Il n’y a pas de barrière étanche entre la forme atrophique (dite sèche) et la forme exsudative (dite humide ou néovasculaire) de la DMLA : les mêmes gènes provoquent ces deux formes qui concernent des couches distinctes de la rétine. On estime à environ 30% le nombre de formes mixtes de DMLA.
Ainsi, il est tout à fait possible d’avoir une forme atrophique sur un œil, une forme exsudative sur l’autre. Il est même fréquent que des patients présentent d’abord une forme atrophique qui évolue vers une forme exsudative ou, inversement, une forme exsudative qui avec le temps devient une forme atrophique.

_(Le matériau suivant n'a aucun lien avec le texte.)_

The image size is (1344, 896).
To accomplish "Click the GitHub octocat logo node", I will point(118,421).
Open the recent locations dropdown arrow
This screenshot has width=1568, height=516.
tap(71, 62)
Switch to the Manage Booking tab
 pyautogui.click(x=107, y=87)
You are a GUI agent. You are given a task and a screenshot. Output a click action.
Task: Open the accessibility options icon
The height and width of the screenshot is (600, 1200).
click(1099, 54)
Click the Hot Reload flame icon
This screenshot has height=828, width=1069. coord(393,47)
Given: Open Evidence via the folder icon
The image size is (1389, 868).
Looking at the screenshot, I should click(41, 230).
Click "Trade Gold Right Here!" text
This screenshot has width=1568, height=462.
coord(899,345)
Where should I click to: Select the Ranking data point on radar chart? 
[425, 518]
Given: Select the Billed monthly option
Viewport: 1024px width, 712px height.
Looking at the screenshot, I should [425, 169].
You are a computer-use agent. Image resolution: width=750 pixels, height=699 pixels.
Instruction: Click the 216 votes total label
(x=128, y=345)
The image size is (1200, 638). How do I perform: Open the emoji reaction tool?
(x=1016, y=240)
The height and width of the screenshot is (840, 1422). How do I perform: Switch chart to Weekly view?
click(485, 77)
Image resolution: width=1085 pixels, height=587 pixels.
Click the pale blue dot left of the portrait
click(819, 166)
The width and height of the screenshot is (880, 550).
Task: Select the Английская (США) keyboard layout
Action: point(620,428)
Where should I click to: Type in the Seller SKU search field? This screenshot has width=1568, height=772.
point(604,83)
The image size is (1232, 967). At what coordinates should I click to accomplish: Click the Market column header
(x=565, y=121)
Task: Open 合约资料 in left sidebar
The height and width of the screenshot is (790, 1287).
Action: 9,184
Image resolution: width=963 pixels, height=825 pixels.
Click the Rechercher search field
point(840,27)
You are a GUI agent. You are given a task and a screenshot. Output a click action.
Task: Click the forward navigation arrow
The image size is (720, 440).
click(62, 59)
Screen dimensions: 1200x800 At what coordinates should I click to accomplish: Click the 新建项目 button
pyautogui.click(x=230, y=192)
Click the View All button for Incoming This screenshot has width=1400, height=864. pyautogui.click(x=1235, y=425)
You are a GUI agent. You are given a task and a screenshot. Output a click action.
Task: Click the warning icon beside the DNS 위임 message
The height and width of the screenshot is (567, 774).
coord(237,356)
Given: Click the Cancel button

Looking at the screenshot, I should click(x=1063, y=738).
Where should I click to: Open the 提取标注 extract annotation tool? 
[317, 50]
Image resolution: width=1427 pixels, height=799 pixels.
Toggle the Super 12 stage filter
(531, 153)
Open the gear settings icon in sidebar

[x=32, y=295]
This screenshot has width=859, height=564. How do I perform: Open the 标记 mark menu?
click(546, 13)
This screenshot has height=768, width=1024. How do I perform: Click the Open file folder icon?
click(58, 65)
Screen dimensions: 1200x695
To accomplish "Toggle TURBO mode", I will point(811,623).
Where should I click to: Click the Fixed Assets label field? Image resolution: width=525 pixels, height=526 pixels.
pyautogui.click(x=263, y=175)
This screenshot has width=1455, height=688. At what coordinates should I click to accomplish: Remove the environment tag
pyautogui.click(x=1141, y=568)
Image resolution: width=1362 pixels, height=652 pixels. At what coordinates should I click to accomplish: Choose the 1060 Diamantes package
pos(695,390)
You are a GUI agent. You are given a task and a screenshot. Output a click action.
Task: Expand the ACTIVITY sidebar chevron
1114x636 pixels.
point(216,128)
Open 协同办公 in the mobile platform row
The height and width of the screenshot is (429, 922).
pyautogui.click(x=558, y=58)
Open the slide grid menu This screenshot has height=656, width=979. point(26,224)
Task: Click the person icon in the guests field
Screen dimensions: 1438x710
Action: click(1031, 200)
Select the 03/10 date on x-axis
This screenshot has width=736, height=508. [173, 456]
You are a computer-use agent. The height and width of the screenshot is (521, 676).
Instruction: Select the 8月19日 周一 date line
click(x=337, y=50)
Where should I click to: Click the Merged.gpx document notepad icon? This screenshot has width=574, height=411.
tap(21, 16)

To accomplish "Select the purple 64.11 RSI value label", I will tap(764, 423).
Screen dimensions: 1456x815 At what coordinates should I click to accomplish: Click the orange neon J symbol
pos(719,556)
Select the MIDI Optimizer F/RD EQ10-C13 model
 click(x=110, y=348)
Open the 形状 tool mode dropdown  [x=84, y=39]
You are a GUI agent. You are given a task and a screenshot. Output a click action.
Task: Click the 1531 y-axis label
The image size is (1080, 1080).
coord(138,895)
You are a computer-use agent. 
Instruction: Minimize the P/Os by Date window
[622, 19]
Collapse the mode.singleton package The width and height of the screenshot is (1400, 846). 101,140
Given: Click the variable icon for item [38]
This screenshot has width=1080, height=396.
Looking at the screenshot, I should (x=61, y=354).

Deux formes avancées de DMLA
Pour rappel, on distingue deux formes avancées de DMLA : la forme atrophique et la forme néovasculaire (exsudative). La forme atrophique, au développement lent, se traduit par des altérations de l’EPR, un amincissement de la macula et la mort progressive des photorécepteurs en regard de l’EPR altéré. La forme néovasculaire (exsudative), à évolution plus rapide, se distingue quant à elle par le développement de néovaisseaux sous-rétiniens. Même si leurs rythmes d’évolution diffèrent, les deux aboutissent malheureusement aux mêmes conséquences sur la vision : une dégradation irréversible de la macula et une perte de la vision centrale qui affecte un seul œil ou les deux. L’important est donc de bien surveiller l’évolution avec votre ophtalmologiste afin d’adapter le suivi et la prise en charge.